November 19, 2012

Good short books

Since cultural works keep getting longer and more serialized, we'll probably have to visit the not-so-distant past in order to find something punchier. I finally got around to reading Bright Lights, Big City and Story of My Life, both by Jay McInerney, and both around 200 pages long. They're great reads, although I don't have time to review them right now. His storytelling is much more irreverent than wistful, so not like Fitzgerald as I'd read in a few places beforehand, but still has a similar Irish charm.

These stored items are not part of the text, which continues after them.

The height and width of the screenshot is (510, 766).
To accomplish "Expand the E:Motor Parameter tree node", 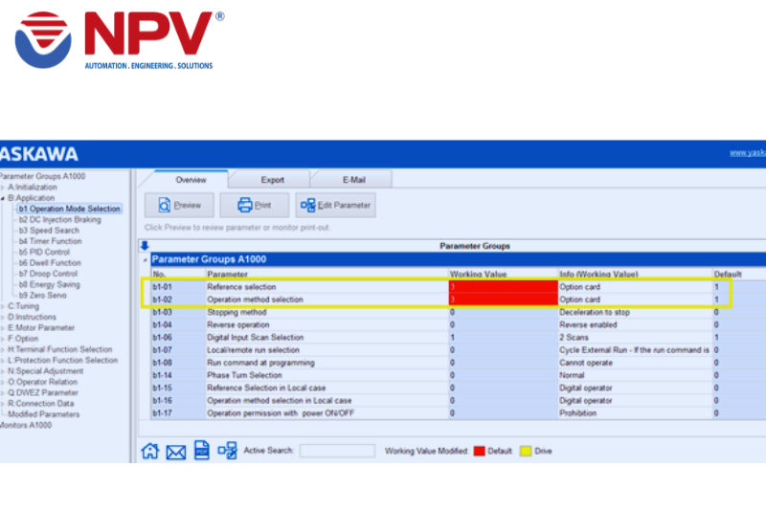I will (x=3, y=327).
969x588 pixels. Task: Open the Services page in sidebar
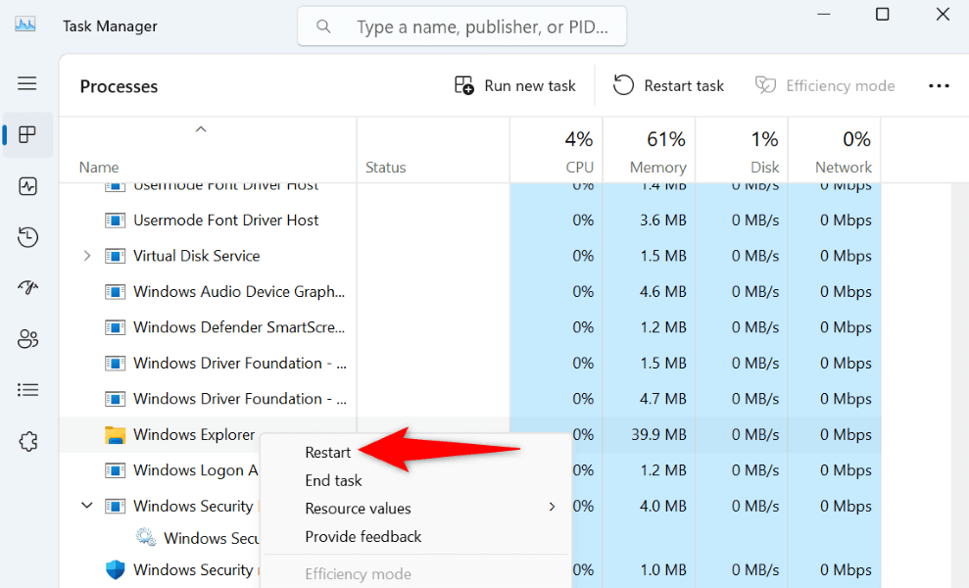click(27, 441)
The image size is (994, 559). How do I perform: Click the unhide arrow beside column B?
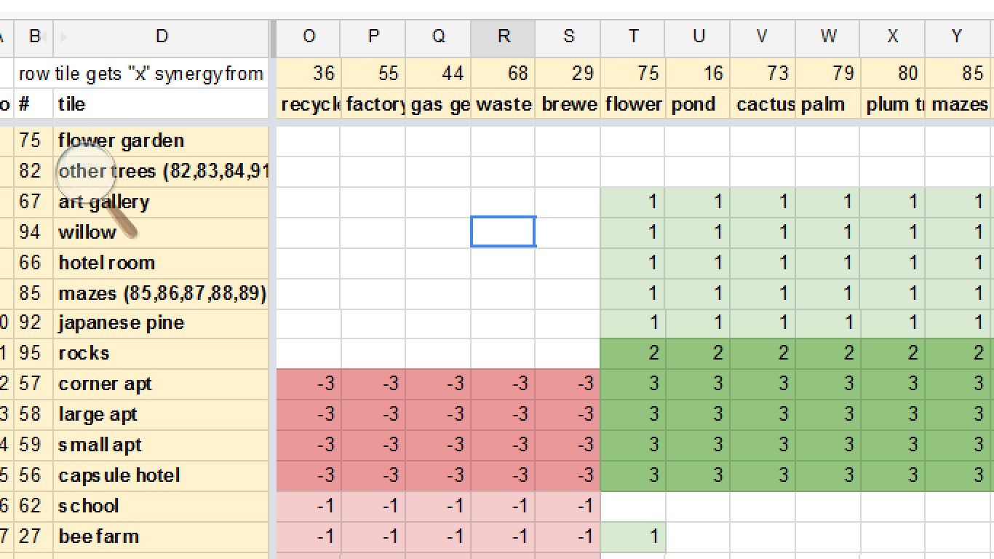tap(47, 36)
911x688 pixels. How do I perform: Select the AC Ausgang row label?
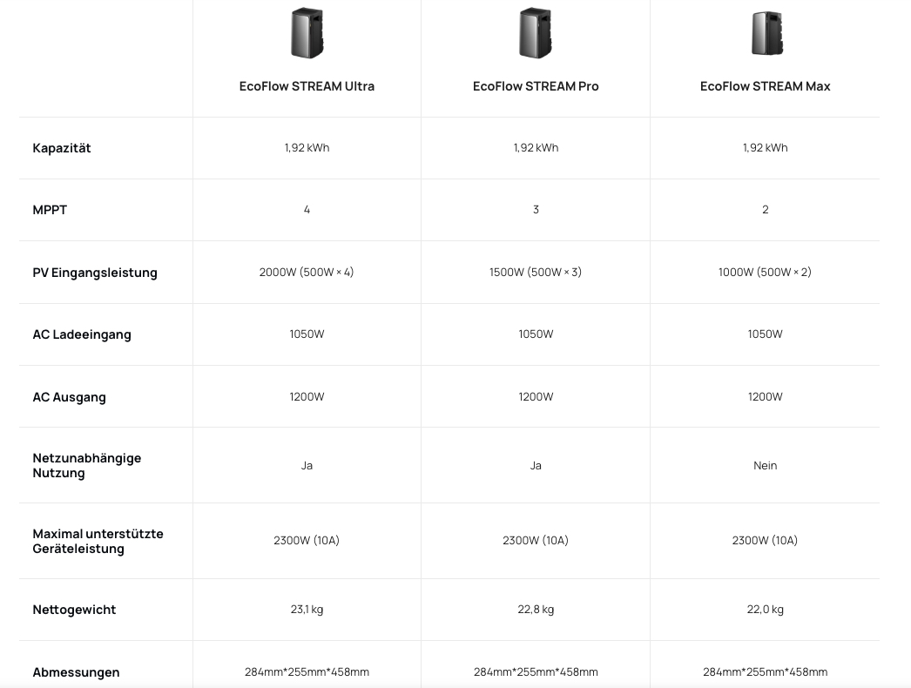coord(69,397)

I got about half-way through Less Than Zero and returned it. It feels like you keep waking up momentarily from a deep sleep, catching glimpses of events and doing a few lines before crashing back into your slumber, repeating the cycle ad nauseam. Neat concept, but it keeps you from getting absorbed and from connecting with the characters. The movie version wasn't too bad -- it at least had a plot to follow, and decent characterization. (The movie of Bright Lights, Big City was more of a let-down, and it would've been more so if I'd read the book first and had high hopes.)

Got any others to recommend? Bonus points of course if they have a New Wave soundtrack...

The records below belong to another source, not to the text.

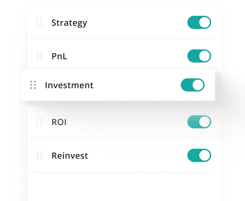Click the ROI row drag handle
Screen dimensions: 245x201
click(x=40, y=122)
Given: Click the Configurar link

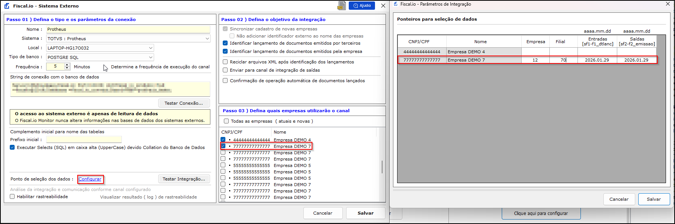Looking at the screenshot, I should pos(90,179).
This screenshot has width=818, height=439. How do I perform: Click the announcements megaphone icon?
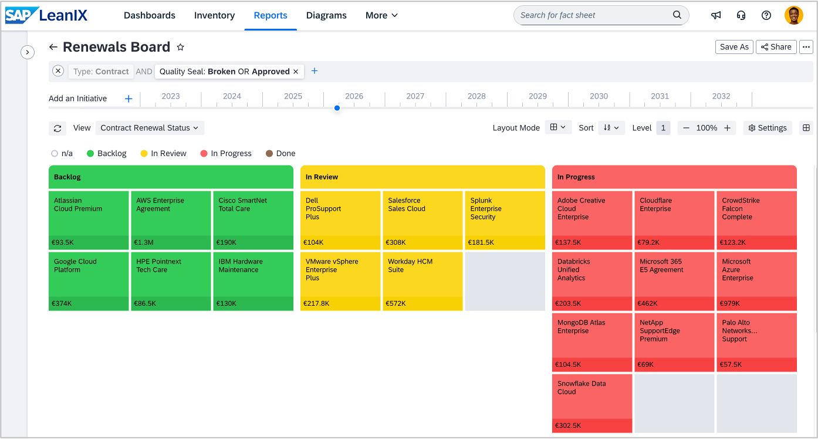[716, 15]
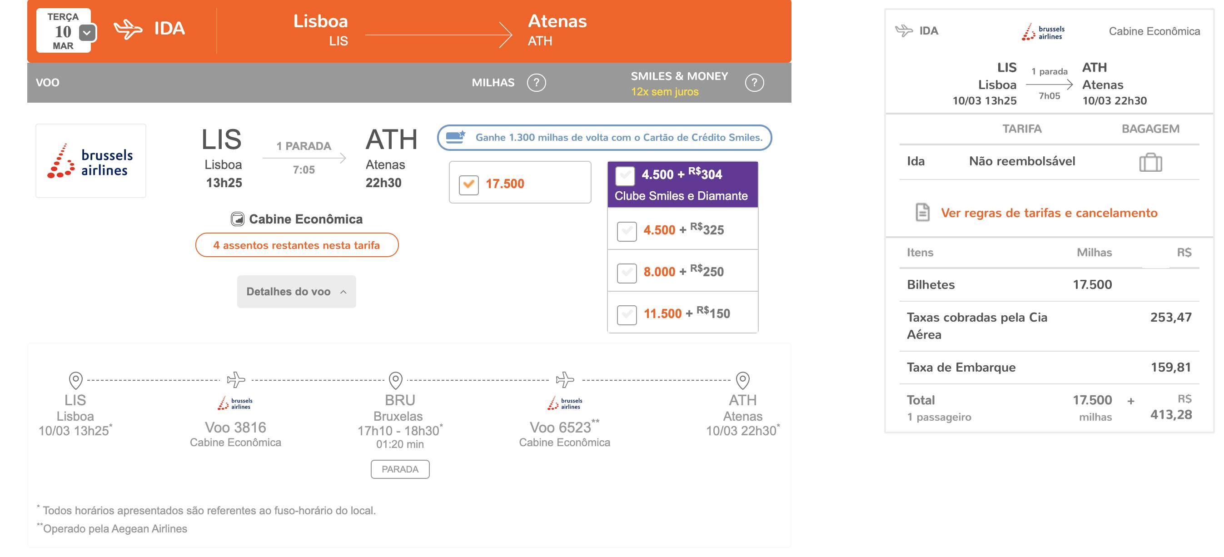
Task: Uncheck the 17.500 miles fare checkbox
Action: pyautogui.click(x=469, y=184)
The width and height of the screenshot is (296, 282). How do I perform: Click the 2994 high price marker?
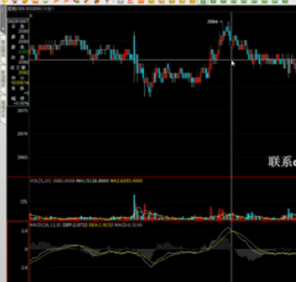coord(212,22)
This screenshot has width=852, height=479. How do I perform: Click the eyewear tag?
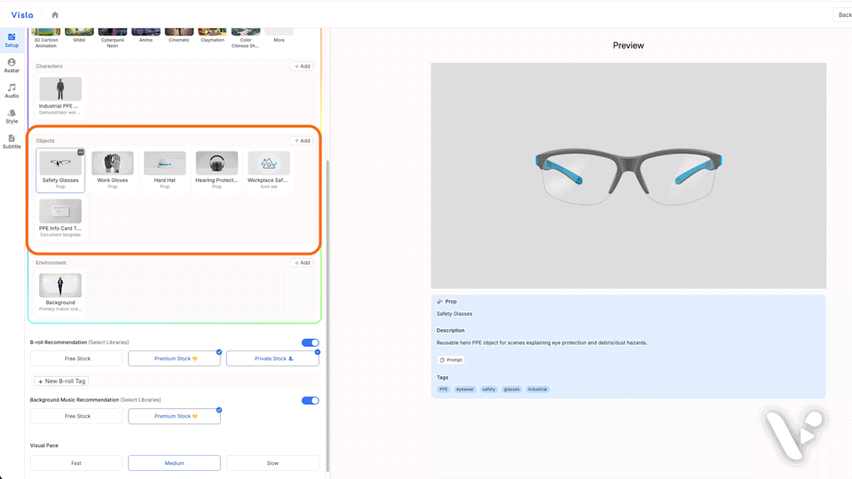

  1. I always liked the novels of Mario Puzo(The Godfather, etc.). They're pretty short.


  2. It's very old and a classic, and you've probably read it, but on the off-chance you haven't, I think you'll love Frankenstein.

  3. I recommend "One Flew Over the Cuckoo's Nest" by Ken Kesey. Its an excellent novel about an individual struggling to retain his humanity and help others regain their manhood against the collective. It is far superior to the movie.

    The James Bond novels are short.